**GIVEN TASK 1**
From the cut glass passage, extract the words that begin at "When American glass" and stop after "elegant holiday tables.", copying them without any change.
**GIVEN TASK 2**
Please list every kind of leaded-crystal piece that, according to the cut glass passage, the eight American manufacturers showed at the Exposition.

**SOURCE EXTRACT**
##########

When American glass manufacturers displayed their cut glass at the Centennial Exposition in Philadelphia in 1876, their clear, bright, leaded glass was an immediate sensation. From then on, American cut glass became extremely popular. Most middle-class and wealthy households owned at least a few pieces to grace their elegant holiday tables.

Representatives from eight American glass manufacturers showed off their leaded-crystal goblets, tumblers, decanters, and serving plates at the Exposition. Each of these pieces had been deeply cut by hand on a succession of metal, stone, and wooden wheels. The Brilliant Period lasted from the Centennial celebration until the first decade of the 1900s, when changing tastes and less-expensive pressed glass, which replicated the look of cut glass, pushed the original to the sidelines. In fact, by 1910 manufacturers of the floral, fruit, and geometric patterns in cut glass pressed their pieces first, then cut them, making their pieces less costly to produce.

During the Brilliant Period, over 1,000 cutting shops met the demand. Companies such Dorflinger, Hawkes, Libbey, J. Hoare and Co., T. G. Hawkes, Tuthill, Egginton, and Mt. Washington were highly regarded for the quality of their work, as well as their artistry. 

Some of the most sought-after patterns cut during the American period of cut glass are Wedgemere, Aztec, and Ellsmere by Libbey; Aberdeen by Jewel; Queens, Chrysanthemum, and Nautilus by Hawkes; Assyrian by Sinclaire; Poppy by Tuthill; Wheat by Hoare; and Russian and Comet by several companies. Shapes can also be considered rare, such as tea and coffee pots, table lamps, oil lamps, triple-ring lapidary neck decanters, cake plates, punch bowls, and whiskey bottles.

All glass that’s to be decorated by cutting requires the addition of up to 40 percent lead oxide, a chemical that makes ordinary glass soft enough to cut against moving wheels without shattering. Leaded glass is called "crystal.”

Cutting glass was time consuming. After a worker brought a blank from storage, a designer marked it with outlines of the decoration. The "rougher" began the cutting by holding the blank against a rapidly moving, beveled, metal wheel, kept constantly moistened and cooled by a fine stream of wet sand dripping from an overhanging funnel. He followed the designer's marks, making incisions by pushing the glass down against the wheel. A worker would use various sized wheels to make the many different sized cuts required to complete the design.

Next, the piece went to the "smoother", who went back over all the rough cuts with stone wheels called "craighleiths." The smoother also initially cut some of the small lines on the motifs, as indicated by the design. Finally, the "polisher" finished the piece by polishing each cut with wooden wheels made from willow, cherry or other softwoods. Polishers used rottenstone or pumice with the polishing wheels to give a lustrous appearance to the cut, leaving no imperfections on the gleaming surfaces.

Early in the Brilliant Period, one cutter did all the cutting on a single piece. Since changing wheels to accommodate various sizes and depths of cuts could occupy 60 percent of a cutter's time, manufacturers quickly adapted assembly line methods. By giving each cutter a different sized wheel and by passing a piece from station to station, productivity increased immensely.

##########

**AVAILABLE DATA**
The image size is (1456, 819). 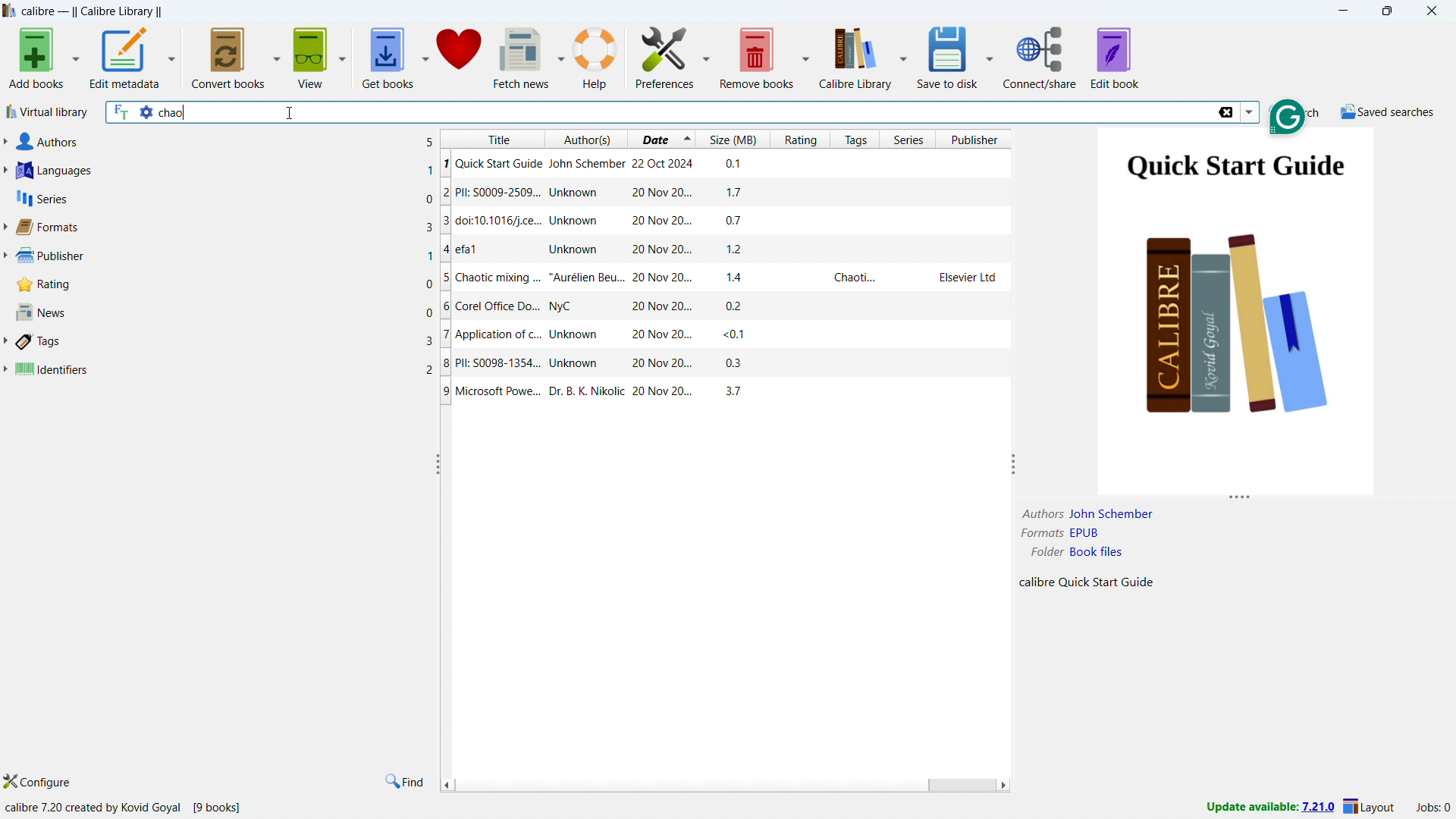 What do you see at coordinates (225, 171) in the screenshot?
I see `languages` at bounding box center [225, 171].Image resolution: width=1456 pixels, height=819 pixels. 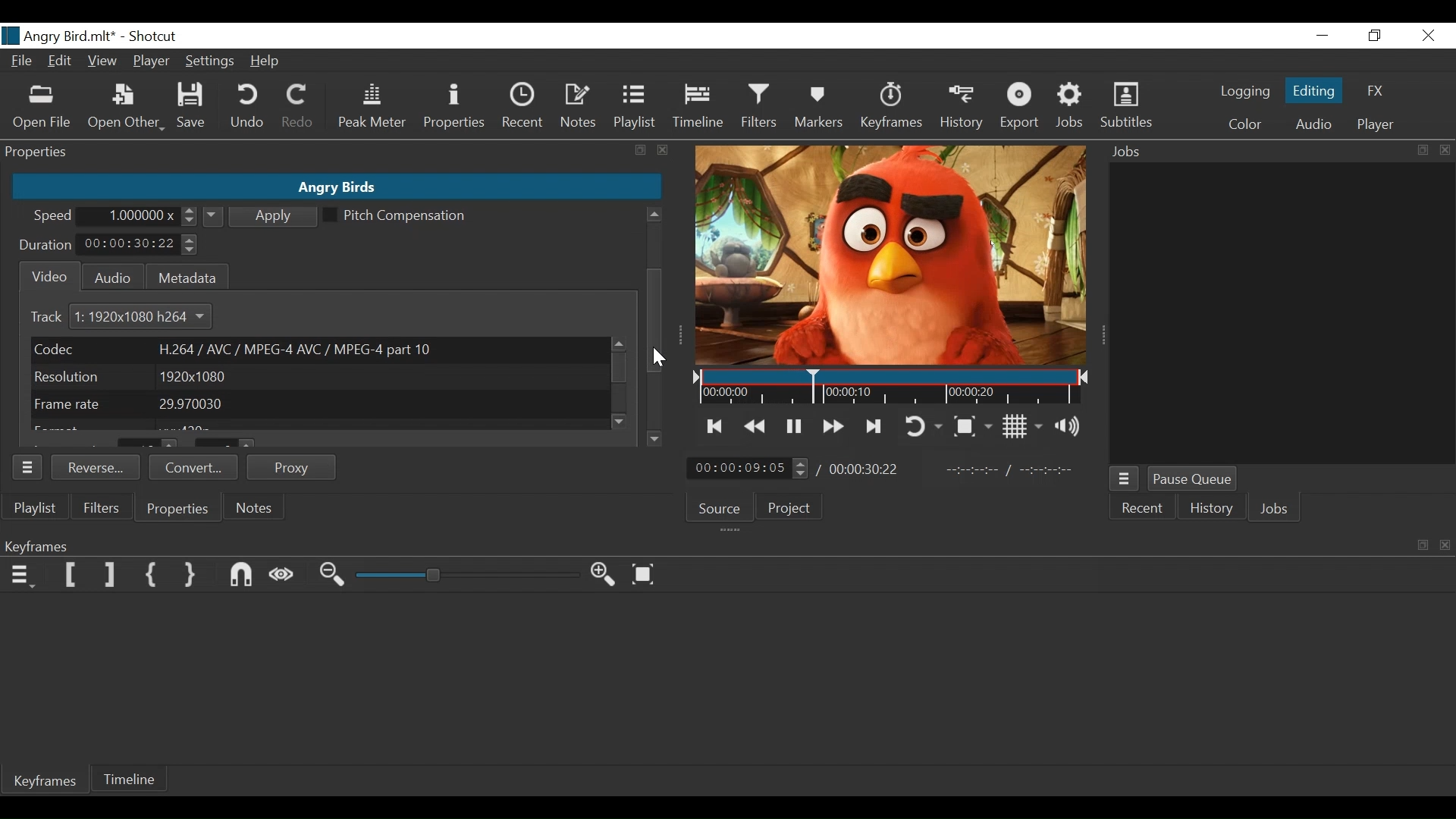 What do you see at coordinates (720, 506) in the screenshot?
I see `Source` at bounding box center [720, 506].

##########

**FULL ANSWER 1**
When American glass manufacturers displayed their cut glass at the Centennial Exposition in Philadelphia in 1876, their clear, bright, leaded glass was an immediate sensation. From then on, American cut glass became extremely popular. Most middle-class and wealthy households owned at least a few pieces to grace their elegant holiday tables.

**FULL ANSWER 2**
- goblets
- tumblers
- decanters
- serving plates